> ASSIGNMENT: Copy out the entries that come next, exactly.

[Stored data]

══════════════════════════════

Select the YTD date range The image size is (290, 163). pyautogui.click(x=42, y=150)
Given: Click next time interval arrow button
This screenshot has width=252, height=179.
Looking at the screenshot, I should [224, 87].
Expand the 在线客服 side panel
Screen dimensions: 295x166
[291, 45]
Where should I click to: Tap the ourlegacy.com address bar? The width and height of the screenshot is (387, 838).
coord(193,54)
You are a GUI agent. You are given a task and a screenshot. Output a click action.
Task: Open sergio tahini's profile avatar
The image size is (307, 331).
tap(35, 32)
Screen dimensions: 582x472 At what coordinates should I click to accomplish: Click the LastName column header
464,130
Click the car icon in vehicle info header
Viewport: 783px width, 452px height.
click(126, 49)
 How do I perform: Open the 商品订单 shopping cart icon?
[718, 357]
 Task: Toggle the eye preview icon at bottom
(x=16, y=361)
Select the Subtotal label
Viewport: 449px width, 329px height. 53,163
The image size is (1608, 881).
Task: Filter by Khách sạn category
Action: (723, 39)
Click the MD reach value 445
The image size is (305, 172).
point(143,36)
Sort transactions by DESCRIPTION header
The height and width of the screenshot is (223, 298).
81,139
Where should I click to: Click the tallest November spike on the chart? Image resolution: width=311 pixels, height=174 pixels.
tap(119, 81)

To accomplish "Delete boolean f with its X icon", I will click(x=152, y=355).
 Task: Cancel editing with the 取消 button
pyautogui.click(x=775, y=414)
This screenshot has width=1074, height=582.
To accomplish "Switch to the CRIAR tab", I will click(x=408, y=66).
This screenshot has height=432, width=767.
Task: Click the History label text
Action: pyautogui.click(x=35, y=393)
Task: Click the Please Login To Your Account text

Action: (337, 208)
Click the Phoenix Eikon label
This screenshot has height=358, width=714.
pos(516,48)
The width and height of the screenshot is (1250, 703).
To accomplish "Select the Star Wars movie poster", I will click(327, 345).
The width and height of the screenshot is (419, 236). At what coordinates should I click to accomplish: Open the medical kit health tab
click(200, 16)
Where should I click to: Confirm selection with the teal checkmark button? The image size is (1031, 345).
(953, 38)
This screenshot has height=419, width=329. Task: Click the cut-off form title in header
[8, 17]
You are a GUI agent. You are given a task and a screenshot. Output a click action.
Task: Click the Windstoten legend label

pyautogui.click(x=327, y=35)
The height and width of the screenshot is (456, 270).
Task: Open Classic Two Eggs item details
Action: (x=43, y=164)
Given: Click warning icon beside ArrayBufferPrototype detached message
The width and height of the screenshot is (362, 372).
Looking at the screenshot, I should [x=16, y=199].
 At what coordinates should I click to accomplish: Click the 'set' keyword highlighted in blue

══════════════════════════════

> ANSWER SECTION:
Select the YTD date range The image size is (290, 163). pyautogui.click(x=42, y=150)
Given: Click next time interval arrow button
This screenshot has width=252, height=179.
Looking at the screenshot, I should [224, 87].
Expand the 在线客服 side panel
Screen dimensions: 295x166
[291, 45]
Where should I click to: Tap the ourlegacy.com address bar? The width and height of the screenshot is (387, 838).
coord(193,54)
You are a GUI agent. You are given a task and a screenshot. Output a click action.
Task: Open sergio tahini's profile avatar
The image size is (307, 331).
tap(35, 32)
Screen dimensions: 582x472 At what coordinates should I click to accomplish: Click the LastName column header
464,130
Click the car icon in vehicle info header
Viewport: 783px width, 452px height.
click(126, 49)
 How do I perform: Open the 商品订单 shopping cart icon?
[718, 357]
 Task: Toggle the eye preview icon at bottom
(x=16, y=361)
Select the Subtotal label
Viewport: 449px width, 329px height. 53,163
The image size is (1608, 881).
Task: Filter by Khách sạn category
Action: (723, 39)
Click the MD reach value 445
The image size is (305, 172).
point(143,36)
Sort transactions by DESCRIPTION header
The height and width of the screenshot is (223, 298).
81,139
Where should I click to: Click the tallest November spike on the chart? Image resolution: width=311 pixels, height=174 pixels.
tap(119, 81)

To accomplish "Delete boolean f with its X icon", I will click(x=152, y=355).
 Task: Cancel editing with the 取消 button
pyautogui.click(x=775, y=414)
This screenshot has width=1074, height=582.
To accomplish "Switch to the CRIAR tab", I will click(x=408, y=66).
This screenshot has height=432, width=767.
Task: Click the History label text
Action: pyautogui.click(x=35, y=393)
Task: Click the Please Login To Your Account text

Action: (337, 208)
Click the Phoenix Eikon label
This screenshot has height=358, width=714.
pos(516,48)
The width and height of the screenshot is (1250, 703).
To accomplish "Select the Star Wars movie poster", I will click(327, 345).
The width and height of the screenshot is (419, 236). At what coordinates should I click to accomplish: Open the medical kit health tab
click(200, 16)
Where should I click to: Confirm selection with the teal checkmark button? The image size is (1031, 345).
(953, 38)
This screenshot has height=419, width=329. Task: Click the cut-off form title in header
[8, 17]
You are a GUI agent. You are given a task and a screenshot. Output a click action.
Task: Click the Windstoten legend label

pyautogui.click(x=327, y=35)
The height and width of the screenshot is (456, 270).
Task: Open Classic Two Eggs item details
Action: (x=43, y=164)
Given: Click warning icon beside ArrayBufferPrototype detached message
The width and height of the screenshot is (362, 372).
Looking at the screenshot, I should [x=16, y=199].
 At what coordinates should I click to accomplish: Click the 'set' keyword highlighted in blue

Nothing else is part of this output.